How to Fix Unreported Exception Must Be Caught or Declared to Be Thrown

1. Java Error unreported exception must be caught or declared to be thrown
2. Handle Exception in the Calling Function in Java
3. Make the Calling Function Throw the Same Exception in Java

Java is an object-oriented, strongly typed and compiled language and has the concept of classes to leverage different aspects of programming like inheritance and polymorphism. It is also good support for handling exceptions due to highly nested functions.

This article will demonstrate the unreported exception must be caught or declared to be thrown compile time error in Java.

Java Error unreported exception must be caught or declared to be thrown

Consider the following code sample.

public class MyApp {
  public static void main(String[] args) {
    System.out.println("Hello World");
    System.out.println(divide(3, 0));
  }

  public static int divide(int a, int b) throws Exception {
    int c = a / b;
    return c;
  }
}

The following error is obtained when the above code sample is compiled using javac MyApp.java.

MyApp.java:7: error: unreported exception Exception; must be caught or declared to be thrown
        System.out.println(divide(3,0));
                                 ^
1 error

So what is happening here?

The function divide(int a, int b) throws an Exception which is not caught or handled anywhere in the calling function, which in this case is main(String[] args). It can be resolved by handling the exception or making the calling function throw the same exception.

Handle Exception in the Calling Function in Java

So in the last section, this was one of the approaches to resolve the error.
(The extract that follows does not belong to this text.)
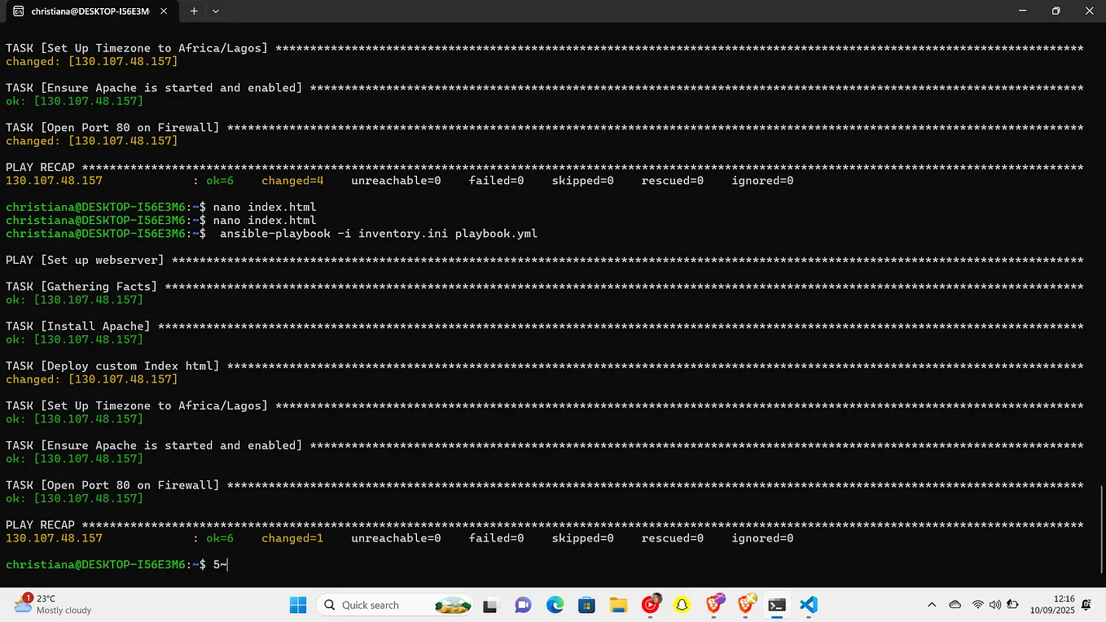The height and width of the screenshot is (622, 1106).
Task: Click the YouTube app icon in taskbar
Action: pos(650,605)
Let’s understand it with an example considering the code sample discussed above.

public class MyApp {
  public static void main(String[] args) {
    System.out.println("Hello World");
    try {
      System.out.println(divide(3, 0));
    } catch (Exception e) {
      System.out.println("Division by zero !!!");
    }
  }

  public static int divide(int a, int b) throws Exception {
    int c = a / b;
    return c;
  }
}

Now when we try to compile the code, it gets compiled successfully, and the following output is obtained on running the code.

Hello World
Division by zero !!!

Thus, the exception is now handled in the main method, and the print statement in the catch block is executed.
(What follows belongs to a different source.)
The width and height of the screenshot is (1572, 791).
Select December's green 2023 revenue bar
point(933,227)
Make the Calling Function Throw the Same Exception in Java

So the other approach is to make the calling function also throw the same exception. Let’s take an example of how that can be achieved.

public class MyApp {
  public static void main(String[] args) throws Exception {
    System.out.println("Hello World");
    try {
      performOperation();
    } catch (Exception e) {
      System.out.println("Division by zero!!");
    }
  }

  public static void performOperation() throws Exception {
    divide(3, 0);
  }

  public static int divide(int a, int b) throws Exception {
    int c = a / b;
    return c;
  }
}

So we have taken the previous example and added an extra function, performOperation(), in between. We have made the performOperation() function also throw the same Exception as divide(int a, int b); thus, it gets compiled successfully, and the same output can be obtained.